Los revolucionarios egipcios tardaron 18 días en provocar la caída del dictador Hosni Mubárak. Todo empezó con una manifestación el 25 de enero y alcanzó su clímax el 11 de febrero, cuando el Consejo Supremo de las Fuerzas Armadas le dio a su compañero de armas la patada final. El movimiento seguía lleno de energía y de resolución, sin embargo, y mantuvo su acampada en la plaza Tahrir, cuyo control ha ganado y perdido en distintas ocasiones a lo largo de 10 meses, disputándolo con fiereza y sangre.

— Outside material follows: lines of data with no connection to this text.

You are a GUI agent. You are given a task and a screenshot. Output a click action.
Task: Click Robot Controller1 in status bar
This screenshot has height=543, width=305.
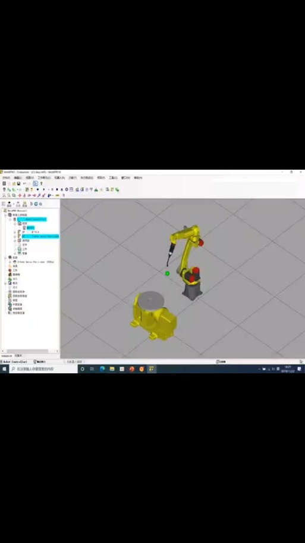tap(15, 361)
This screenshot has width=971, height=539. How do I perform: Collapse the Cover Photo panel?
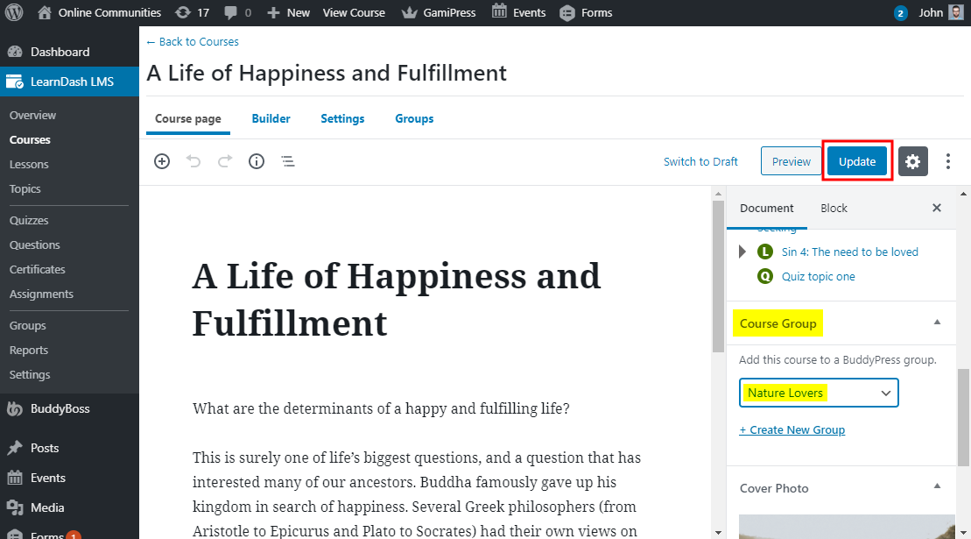[937, 486]
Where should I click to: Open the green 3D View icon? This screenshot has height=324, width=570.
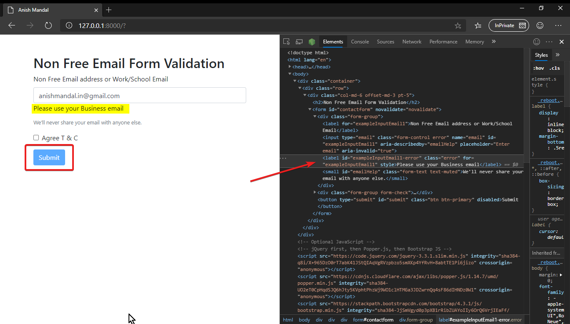312,41
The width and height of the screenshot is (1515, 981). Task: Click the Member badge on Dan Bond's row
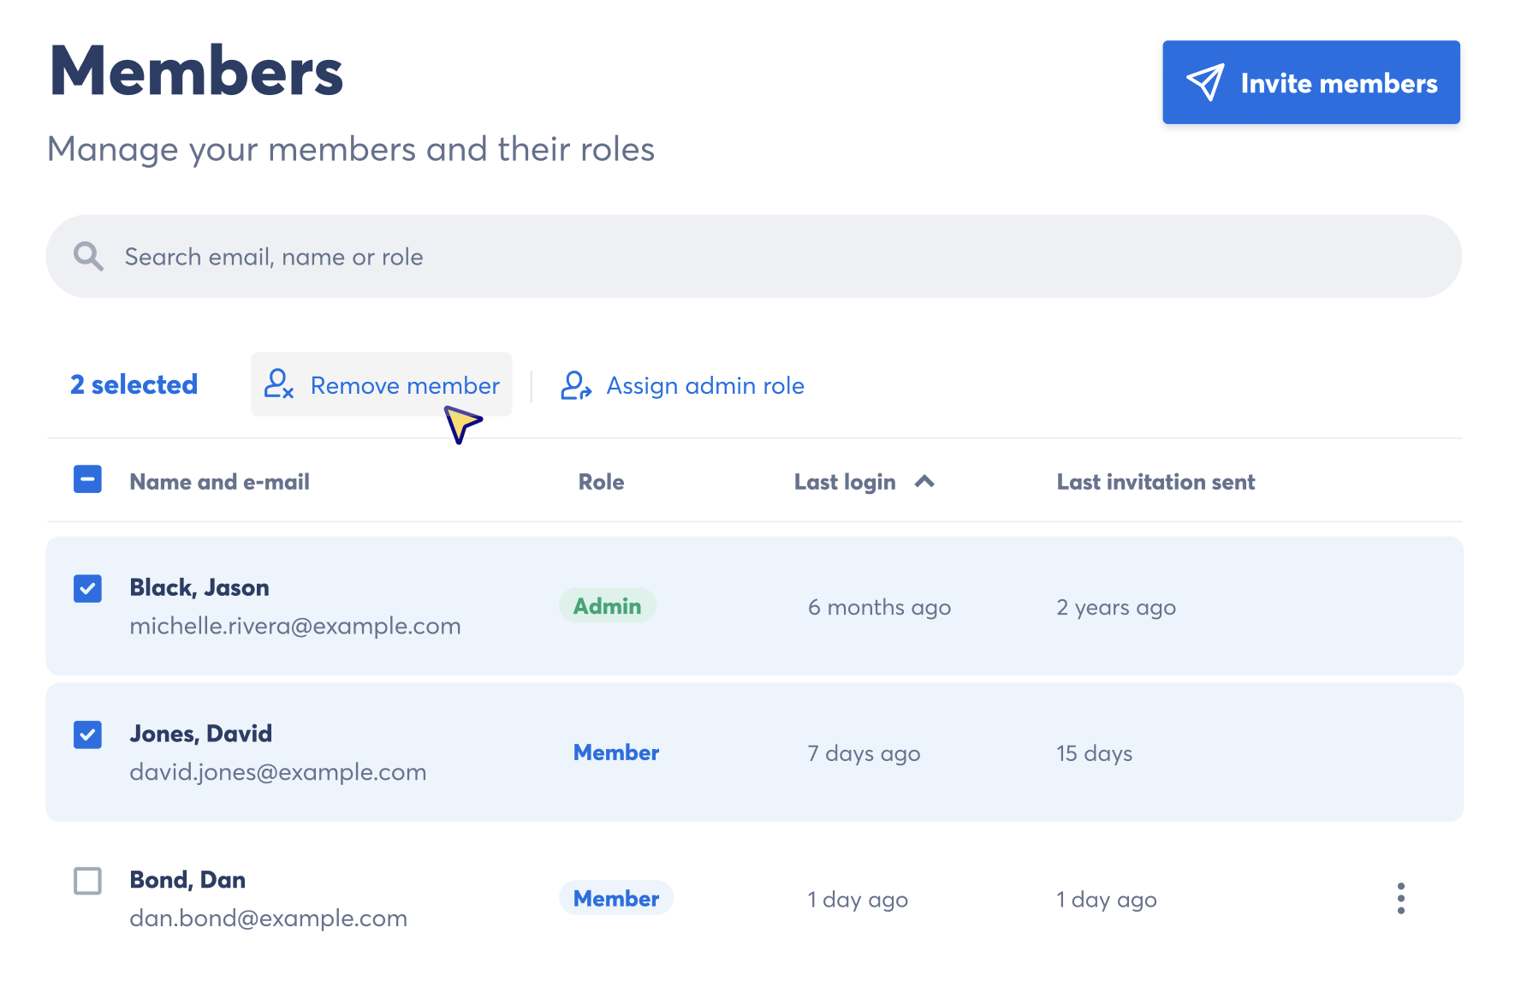tap(616, 898)
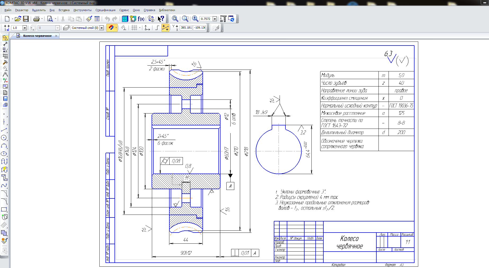
Task: Switch to Колесо червячное document tab
Action: pyautogui.click(x=37, y=36)
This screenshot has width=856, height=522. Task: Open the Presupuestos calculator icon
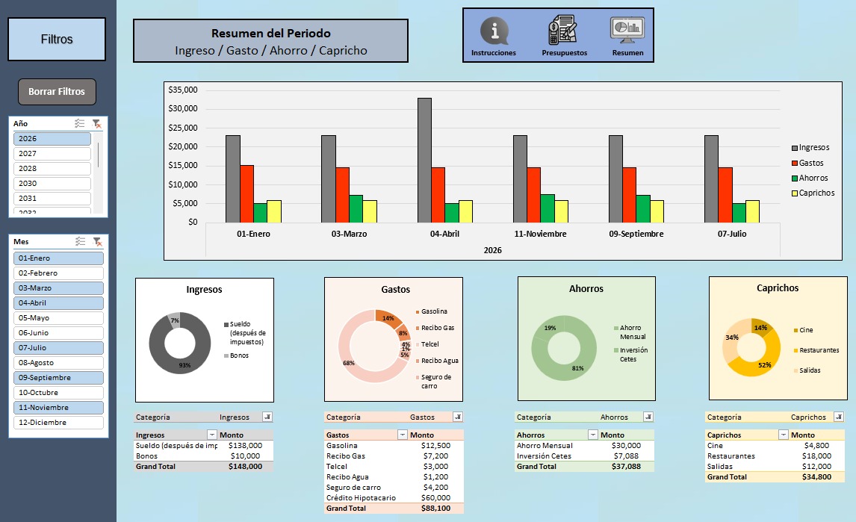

Les reconocieron, finalmente, el derecho a quedarse ahí, a partir de un gran mitin el 18 de noviembre y de cinco días de enfrentamientos callejeros, del 19 al 23, que dejaron 42 muertos oficialmente reconocidos y más de 3 mil heridos. Pero esta vez, los 18 días les sirvieron a los jóvenes de la revolución para descubrirse en un punto muerto y flaco, como un campeón que no ha sido derrotado, pero no ha conseguido más que el dominio de un ring en el que sólo él se tiene en pie, aturdido por los golpes, mientras los demás han ido a pelear en otro lugar, con otras reglas. A las 19:00 del 5 de diciembre, los manifestantes se replegaron a la rotonda central para abrir las avenidas de Tahrir al tráfico, mientras que el epicentro de su protesta se trasladó a otro plantón en un sitio mucho más discreto, en una pequeña calle frente a la sede del gabinete de gobierno.

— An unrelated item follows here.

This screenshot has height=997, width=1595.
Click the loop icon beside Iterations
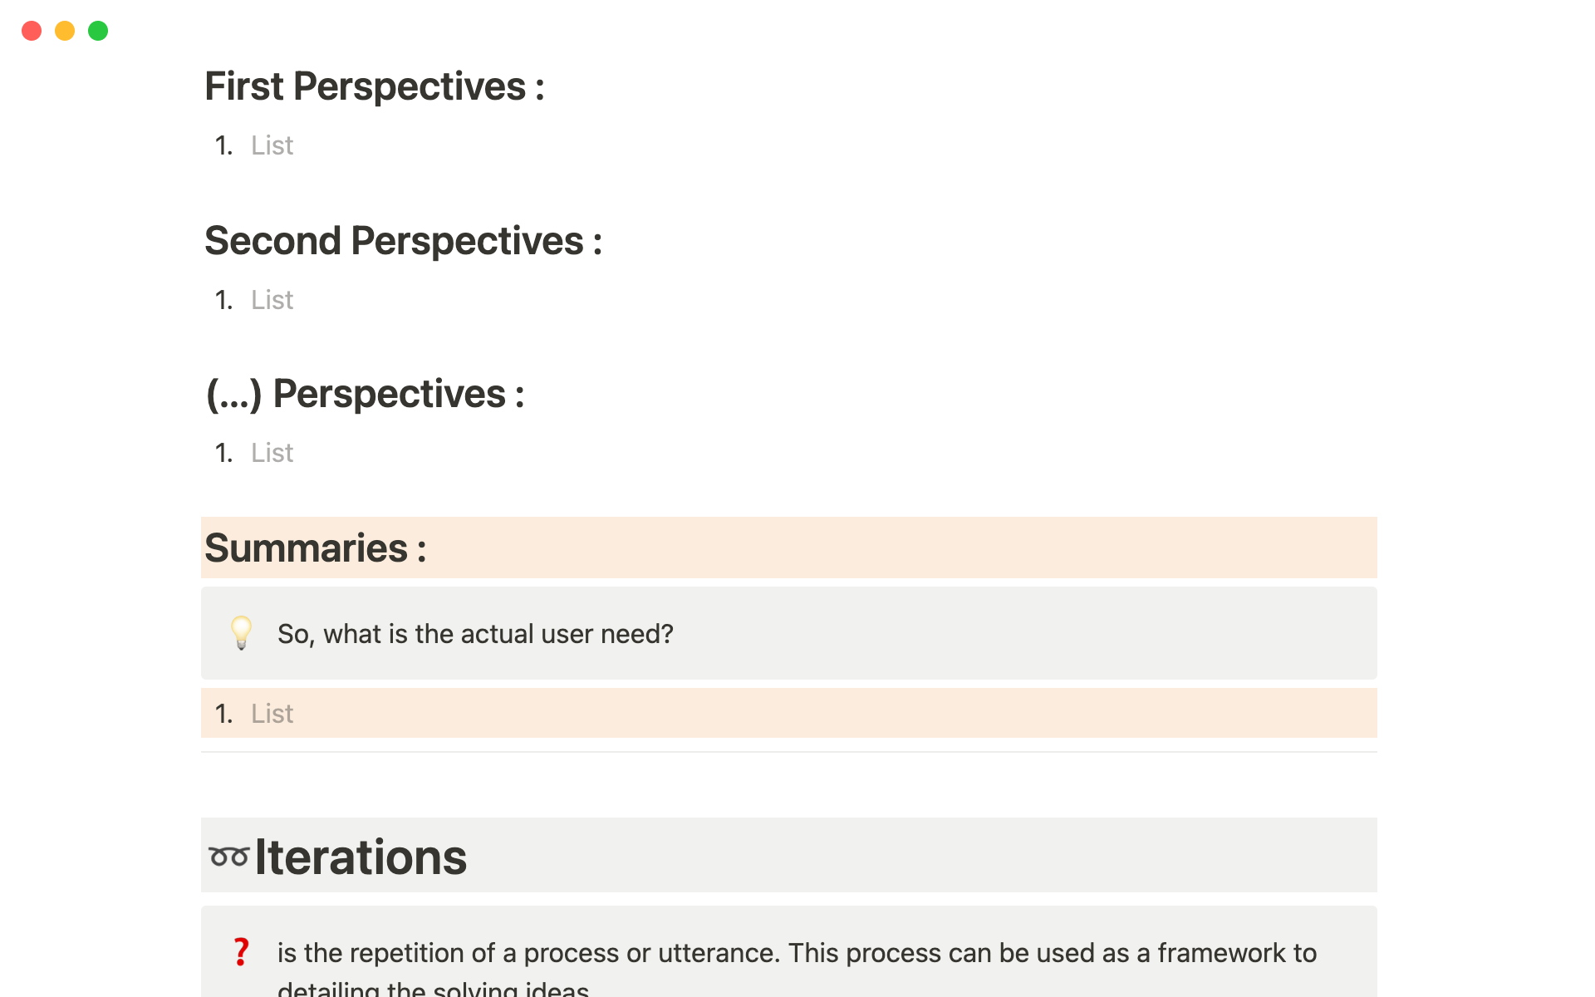(x=228, y=857)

Su temor es tener que poner las melenas a remojar. Porque las barbas están tupidas y creciendo: el contraste lo dan los partidos islamistas, cuyos resultados del 28 y 29 de noviembre, en las elecciones legislativas del primer grupo de nueve gobernaciones (otros dos seguirán el 14 de diciembre y el 3 de enero) que las realiza, fueron mejores de lo que ellos mismos habían anticipado.

Para comparar: la coalición La Revolución Continúa, compuesta por pequeños partidos con una militancia de menores de 40 años, obtuvo 336 mil votos. En cambio, la Alianza Democrática, liderada por el Partido Justicia y Libertad (brazo político de la organización Hermanos Musulmanes), recibió 3 millones y medio de votos; y la Alianza Islámica, encabezada por el partido Al Nour, del movimiento salafista (una secta musulmana), sumó 2 millones 300 mil papeletas. En conjunto, las organizaciones islamistas concentraron las dos terceras partes de la votación. El resto se dividió entre decenas de agrupaciones liberales (la mayor es el Bloque Egipto, con 1 millón 300 mil votos), izquierdistas y de exmiembros del partido de Mubárak, el Nacional Democrático.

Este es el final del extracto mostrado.